Elkanah Watson (January 22, 1758 – December 5, 1842) was a visionary traveller and writer, agriculturist and canal promoter, banker and businessman. He was born in Plymouth, Massachusetts and died at Port Kent, New York. He worked in Albany, New York for several years, founding the State Bank of Albany. After retiring in 1807 to a farm in Massachusetts, he raised Merino sheep and founded the agricultural fair, first organizing one at Pittsfield.

Based on journals which he had kept since his 20s, Watson started writing his autobiography in 1821. It was completed, edited and published as Men and the Times of the Revolution; or Memoirs of Elkanah Watson (1856) by one of his sons, historian Winslow Cossoul Watson.

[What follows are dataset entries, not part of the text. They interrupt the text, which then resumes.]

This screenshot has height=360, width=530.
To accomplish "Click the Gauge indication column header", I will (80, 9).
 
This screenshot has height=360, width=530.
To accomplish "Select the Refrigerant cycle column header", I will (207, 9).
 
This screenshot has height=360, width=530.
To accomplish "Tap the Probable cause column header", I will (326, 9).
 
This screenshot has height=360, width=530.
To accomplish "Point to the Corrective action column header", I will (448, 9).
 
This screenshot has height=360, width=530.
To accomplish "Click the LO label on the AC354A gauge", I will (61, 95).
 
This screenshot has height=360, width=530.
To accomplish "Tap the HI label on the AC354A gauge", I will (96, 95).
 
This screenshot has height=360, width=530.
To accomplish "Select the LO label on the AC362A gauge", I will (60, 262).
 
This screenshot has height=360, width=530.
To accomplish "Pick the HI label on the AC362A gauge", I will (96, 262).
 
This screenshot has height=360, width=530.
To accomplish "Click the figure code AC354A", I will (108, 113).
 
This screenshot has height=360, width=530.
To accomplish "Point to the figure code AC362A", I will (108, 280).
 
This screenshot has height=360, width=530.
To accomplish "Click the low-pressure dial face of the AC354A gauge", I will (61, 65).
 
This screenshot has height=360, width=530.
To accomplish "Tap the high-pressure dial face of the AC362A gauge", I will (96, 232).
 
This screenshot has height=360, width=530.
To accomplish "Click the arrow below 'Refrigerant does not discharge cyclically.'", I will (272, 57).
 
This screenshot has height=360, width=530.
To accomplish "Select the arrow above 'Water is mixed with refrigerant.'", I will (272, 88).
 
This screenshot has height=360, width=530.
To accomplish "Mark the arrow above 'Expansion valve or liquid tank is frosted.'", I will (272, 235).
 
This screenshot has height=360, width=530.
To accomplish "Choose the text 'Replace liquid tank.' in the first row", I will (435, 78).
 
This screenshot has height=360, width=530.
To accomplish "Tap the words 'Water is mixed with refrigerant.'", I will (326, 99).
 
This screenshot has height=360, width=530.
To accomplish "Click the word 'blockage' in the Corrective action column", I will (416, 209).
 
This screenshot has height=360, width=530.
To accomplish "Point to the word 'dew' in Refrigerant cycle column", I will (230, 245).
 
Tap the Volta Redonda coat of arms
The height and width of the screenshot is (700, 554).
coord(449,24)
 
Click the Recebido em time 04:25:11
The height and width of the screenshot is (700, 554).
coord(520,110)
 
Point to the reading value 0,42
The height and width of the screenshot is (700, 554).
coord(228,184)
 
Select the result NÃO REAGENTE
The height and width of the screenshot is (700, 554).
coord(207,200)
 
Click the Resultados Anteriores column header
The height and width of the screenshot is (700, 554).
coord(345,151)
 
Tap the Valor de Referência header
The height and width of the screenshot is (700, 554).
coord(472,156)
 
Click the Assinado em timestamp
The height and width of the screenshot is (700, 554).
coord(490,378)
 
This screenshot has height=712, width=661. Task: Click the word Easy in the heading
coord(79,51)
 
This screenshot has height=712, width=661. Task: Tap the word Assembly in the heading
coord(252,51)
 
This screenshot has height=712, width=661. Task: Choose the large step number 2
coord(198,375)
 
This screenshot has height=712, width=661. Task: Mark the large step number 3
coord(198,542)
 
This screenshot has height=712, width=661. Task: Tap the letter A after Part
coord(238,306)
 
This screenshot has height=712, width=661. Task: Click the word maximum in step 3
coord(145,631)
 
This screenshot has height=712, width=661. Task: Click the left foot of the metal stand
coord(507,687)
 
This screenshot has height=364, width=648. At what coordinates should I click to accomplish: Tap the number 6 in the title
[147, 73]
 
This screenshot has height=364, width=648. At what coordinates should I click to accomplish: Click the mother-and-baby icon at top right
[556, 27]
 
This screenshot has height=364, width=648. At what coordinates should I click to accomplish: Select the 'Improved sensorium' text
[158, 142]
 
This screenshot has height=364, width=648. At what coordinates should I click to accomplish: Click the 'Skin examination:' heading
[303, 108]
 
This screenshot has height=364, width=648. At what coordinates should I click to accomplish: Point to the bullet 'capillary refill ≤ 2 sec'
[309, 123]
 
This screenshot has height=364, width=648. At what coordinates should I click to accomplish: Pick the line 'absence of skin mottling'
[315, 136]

Elkanah Watson was born, raised and educated in Plymouth, Massachusetts. In 1774 he was apprenticed to the mercantile firm of John Brown in Providence, Rhode Island. His family business empire included interests in the Triangle Trade, and Brown was a slave trader. Watson was entrusted with increasingly responsible projects and in 1778 at the age of 20, he carried $50,000 sewn into his clothes, to deliver to Brown's southern agents in Charleston, South Carolina. His 1200-mile journey took him 77 days. After delivering the money, Watson set off with two companions to explore Georgia and Florida, and during this journey started keeping a journal, a practice which he maintained for decades.

After completing his indenture in 1779, Watson continued to work for the Browns. During the American Revolutionary War, Watson carried Brown's dispatches overseas to statesman Benjamin Franklin in France, who was working to secure French support. Watson became a Freemason in France during the war, and went into business in Nantes with a Frenchman, François Cossoul. They opened a branch in London before suffering reverses. Later they commissioned a Masonic apron for George Washington.